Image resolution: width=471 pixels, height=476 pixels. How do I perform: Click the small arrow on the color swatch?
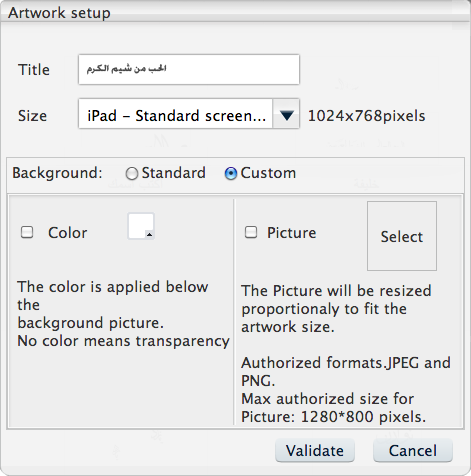150,235
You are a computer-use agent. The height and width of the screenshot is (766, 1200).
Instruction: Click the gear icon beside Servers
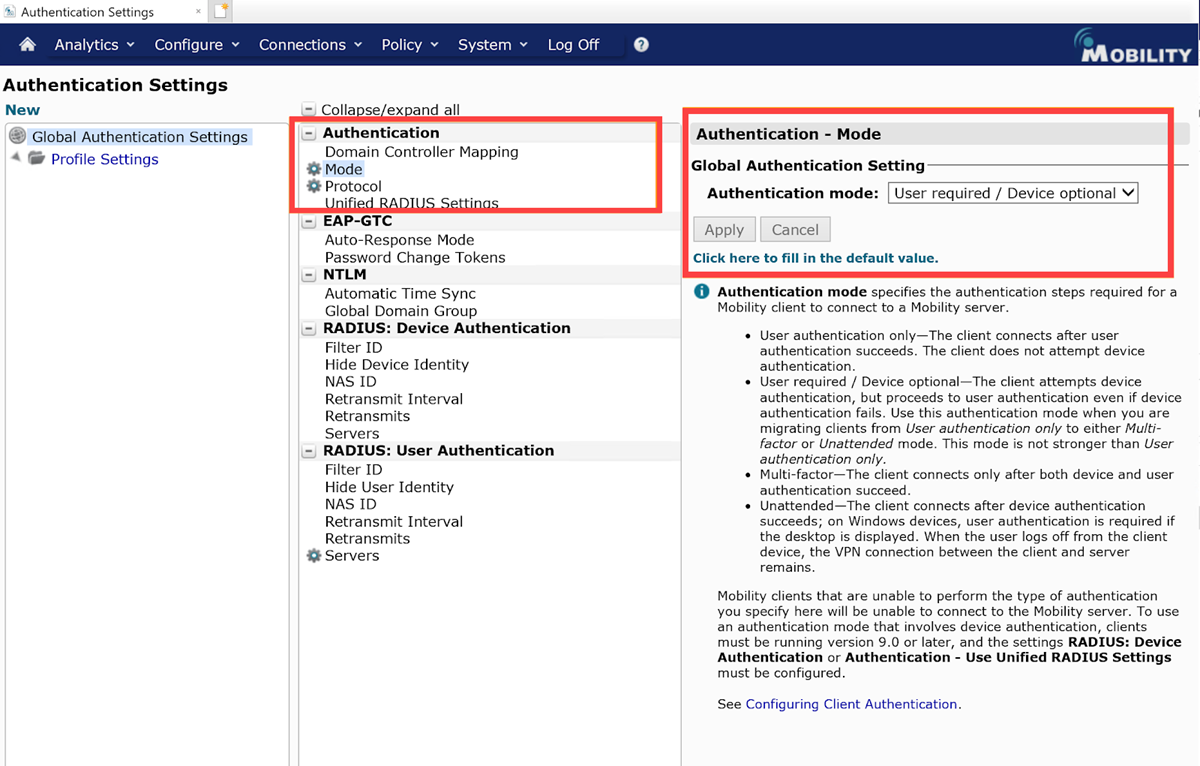[314, 556]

* [To do]:
Can you reproduce every line of the listing above verbatim, leaving out the pictures?

* [Solution]:
Image resolution: width=471 pixels, height=476 pixels. How do I perform: Click the small arrow on the color swatch?
150,235
You are a computer-use agent. The height and width of the screenshot is (766, 1200).
Instruction: Click the gear icon beside Servers
[314, 556]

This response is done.